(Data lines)
---+---
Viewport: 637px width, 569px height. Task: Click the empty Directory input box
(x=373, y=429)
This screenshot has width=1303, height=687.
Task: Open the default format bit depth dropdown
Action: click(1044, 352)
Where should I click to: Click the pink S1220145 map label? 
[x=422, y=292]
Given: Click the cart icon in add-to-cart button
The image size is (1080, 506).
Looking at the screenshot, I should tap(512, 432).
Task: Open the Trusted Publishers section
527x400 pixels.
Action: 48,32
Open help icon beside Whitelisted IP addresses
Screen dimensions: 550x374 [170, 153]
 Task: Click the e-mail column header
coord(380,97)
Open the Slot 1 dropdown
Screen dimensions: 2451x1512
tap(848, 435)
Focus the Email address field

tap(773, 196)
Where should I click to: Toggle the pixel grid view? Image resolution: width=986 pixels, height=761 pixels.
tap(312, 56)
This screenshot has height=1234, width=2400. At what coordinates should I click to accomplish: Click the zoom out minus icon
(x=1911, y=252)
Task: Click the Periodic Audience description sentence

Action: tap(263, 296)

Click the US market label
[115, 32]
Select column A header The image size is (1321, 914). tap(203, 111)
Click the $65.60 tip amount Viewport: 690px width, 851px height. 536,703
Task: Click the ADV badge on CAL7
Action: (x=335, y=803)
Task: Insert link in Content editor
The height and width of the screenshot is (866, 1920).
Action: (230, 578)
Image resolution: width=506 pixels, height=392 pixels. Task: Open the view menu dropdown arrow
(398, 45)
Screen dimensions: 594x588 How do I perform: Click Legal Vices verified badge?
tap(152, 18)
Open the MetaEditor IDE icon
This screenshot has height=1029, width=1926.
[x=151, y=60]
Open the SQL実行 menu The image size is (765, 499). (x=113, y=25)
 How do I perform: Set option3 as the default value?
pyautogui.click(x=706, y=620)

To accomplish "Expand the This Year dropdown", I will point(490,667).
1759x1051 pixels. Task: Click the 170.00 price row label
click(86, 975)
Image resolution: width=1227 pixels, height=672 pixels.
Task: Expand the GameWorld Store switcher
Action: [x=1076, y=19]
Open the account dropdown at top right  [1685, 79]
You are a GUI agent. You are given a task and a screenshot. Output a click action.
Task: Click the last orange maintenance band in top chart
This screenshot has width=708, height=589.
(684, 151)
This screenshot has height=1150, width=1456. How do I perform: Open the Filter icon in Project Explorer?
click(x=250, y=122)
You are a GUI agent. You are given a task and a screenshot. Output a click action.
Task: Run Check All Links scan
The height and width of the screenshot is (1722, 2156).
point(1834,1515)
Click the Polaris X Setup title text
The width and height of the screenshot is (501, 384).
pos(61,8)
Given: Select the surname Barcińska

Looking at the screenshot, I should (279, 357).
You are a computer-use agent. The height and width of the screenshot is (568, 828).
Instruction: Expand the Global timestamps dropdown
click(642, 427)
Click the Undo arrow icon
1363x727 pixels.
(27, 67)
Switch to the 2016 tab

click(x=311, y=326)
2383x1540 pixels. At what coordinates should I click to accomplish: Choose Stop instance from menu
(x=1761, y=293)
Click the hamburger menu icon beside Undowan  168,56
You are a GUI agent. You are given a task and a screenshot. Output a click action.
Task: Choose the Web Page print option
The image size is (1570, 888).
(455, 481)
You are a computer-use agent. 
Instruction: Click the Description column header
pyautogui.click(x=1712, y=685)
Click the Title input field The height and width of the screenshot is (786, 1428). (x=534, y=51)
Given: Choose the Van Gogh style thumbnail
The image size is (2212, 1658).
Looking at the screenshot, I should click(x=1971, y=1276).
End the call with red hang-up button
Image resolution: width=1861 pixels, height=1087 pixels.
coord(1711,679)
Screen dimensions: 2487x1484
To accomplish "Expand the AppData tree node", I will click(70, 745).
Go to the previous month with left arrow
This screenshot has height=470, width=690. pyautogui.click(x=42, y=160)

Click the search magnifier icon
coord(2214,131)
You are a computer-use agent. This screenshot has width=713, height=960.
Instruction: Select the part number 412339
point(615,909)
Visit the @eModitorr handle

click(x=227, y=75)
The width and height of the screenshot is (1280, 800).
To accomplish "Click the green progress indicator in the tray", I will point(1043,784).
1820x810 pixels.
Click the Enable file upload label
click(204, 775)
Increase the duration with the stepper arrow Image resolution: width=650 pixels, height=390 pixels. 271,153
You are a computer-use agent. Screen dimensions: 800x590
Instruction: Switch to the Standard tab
---+---
Set exercise
Convert every line of the material above into a numbered list, one item per line, and leave out the blank lines.

Solved exercise
1. Viewport: 637px width, 569px height. Task: Click the empty Directory input box
2. (x=373, y=429)
3. This screenshot has width=1303, height=687.
4. Task: Open the default format bit depth dropdown
5. Action: click(1044, 352)
6. Where should I click to: Click the pink S1220145 map label? 
7. [x=422, y=292]
8. Given: Click the cart icon in add-to-cart button
9. The image size is (1080, 506).
10. Looking at the screenshot, I should tap(512, 432).
11. Task: Open the Trusted Publishers section
12. 527x400 pixels.
13. Action: 48,32
14. Open help icon beside Whitelisted IP addresses
15. Screen dimensions: 550x374 [170, 153]
16.  Task: Click the e-mail column header
17. coord(380,97)
18. Open the Slot 1 dropdown
19. Screen dimensions: 2451x1512
20. tap(848, 435)
21. Focus the Email address field
22. tap(773, 196)
23. Where should I click to: Toggle the pixel grid view? Image resolution: width=986 pixels, height=761 pixels.
24. tap(312, 56)
25. This screenshot has height=1234, width=2400. At what coordinates should I click to accomplish: Click the zoom out minus icon
26. (x=1911, y=252)
27. Task: Click the Periodic Audience description sentence
28. Action: tap(263, 296)
29. Click the US market label
30. [115, 32]
31. Select column A header The image size is (1321, 914). tap(203, 111)
32. Click the $65.60 tip amount Viewport: 690px width, 851px height. 536,703
33. Task: Click the ADV badge on CAL7
34. Action: (x=335, y=803)
35. Task: Insert link in Content editor
36. The height and width of the screenshot is (866, 1920).
37. Action: (230, 578)
38. Image resolution: width=506 pixels, height=392 pixels. Task: Open the view menu dropdown arrow
39. (398, 45)
40. Screen dimensions: 594x588 How do I perform: Click Legal Vices verified badge?
41. tap(152, 18)
42. Open the MetaEditor IDE icon
43. This screenshot has height=1029, width=1926.
44. [x=151, y=60]
45. Open the SQL実行 menu The image size is (765, 499). (x=113, y=25)
46.  How do I perform: Set option3 as the default value?
47. pyautogui.click(x=706, y=620)
48. To accomplish "Expand the This Year dropdown", I will point(490,667).
49. 1759x1051 pixels. Task: Click the 170.00 price row label
50. click(86, 975)
51. Image resolution: width=1227 pixels, height=672 pixels.
52. Task: Expand the GameWorld Store switcher
53. Action: [x=1076, y=19]
54. Open the account dropdown at top right  [1685, 79]
55. You are a GUI agent. You are given a task and a screenshot. Output a click action.
56. Task: Click the last orange maintenance band in top chart
57. This screenshot has width=708, height=589.
58. (684, 151)
59. This screenshot has height=1150, width=1456. How do I perform: Open the Filter icon in Project Explorer?
60. click(x=250, y=122)
61. You are a GUI agent. You are given a task and a screenshot. Output a click action.
62. Task: Run Check All Links scan
63. The height and width of the screenshot is (1722, 2156).
64. point(1834,1515)
65. Click the Polaris X Setup title text
66. The width and height of the screenshot is (501, 384).
67. pos(61,8)
68. Given: Select the surname Barcińska
69. Looking at the screenshot, I should (279, 357).
70. You are a computer-use agent. The height and width of the screenshot is (568, 828).
71. Instruction: Expand the Global timestamps dropdown
72. click(642, 427)
73. Click the Undo arrow icon
74. 1363x727 pixels.
75. (27, 67)
76. Switch to the 2016 tab
77. click(x=311, y=326)
78. 2383x1540 pixels. At what coordinates should I click to accomplish: Choose Stop instance from menu
79. (x=1761, y=293)
80. Click the hamburger menu icon beside Undowan  168,56
81. You are a GUI agent. You are given a task and a screenshot. Output a click action.
82. Task: Choose the Web Page print option
83. The image size is (1570, 888).
84. (455, 481)
85. You are a computer-use agent. 
86. Instruction: Click the Description column header
87. pyautogui.click(x=1712, y=685)
88. Click the Title input field The height and width of the screenshot is (786, 1428). (x=534, y=51)
89. Given: Choose the Van Gogh style thumbnail
90. The image size is (2212, 1658).
91. Looking at the screenshot, I should click(x=1971, y=1276).
92. End the call with red hang-up button
93. Image resolution: width=1861 pixels, height=1087 pixels.
94. coord(1711,679)
95. Screen dimensions: 2487x1484
96. To accomplish "Expand the AppData tree node", I will click(70, 745).
97. Go to the previous month with left arrow
98. This screenshot has height=470, width=690. pyautogui.click(x=42, y=160)
99. Click the search magnifier icon
100. coord(2214,131)
101. You are a computer-use agent. This screenshot has width=713, height=960.
102. Instruction: Select the part number 412339
103. point(615,909)
104. Visit the @eModitorr handle
105. click(x=227, y=75)
106. The width and height of the screenshot is (1280, 800).
107. To accomplish "Click the green progress indicator in the tray", I will point(1043,784).
108. 1820x810 pixels.
109. Click the Enable file upload label
110. click(204, 775)
111. Increase the duration with the stepper arrow Image resolution: width=650 pixels, height=390 pixels. 271,153
112. You are a computer-use agent. Screen dimensions: 800x590
113. Instruction: Switch to the Standard tab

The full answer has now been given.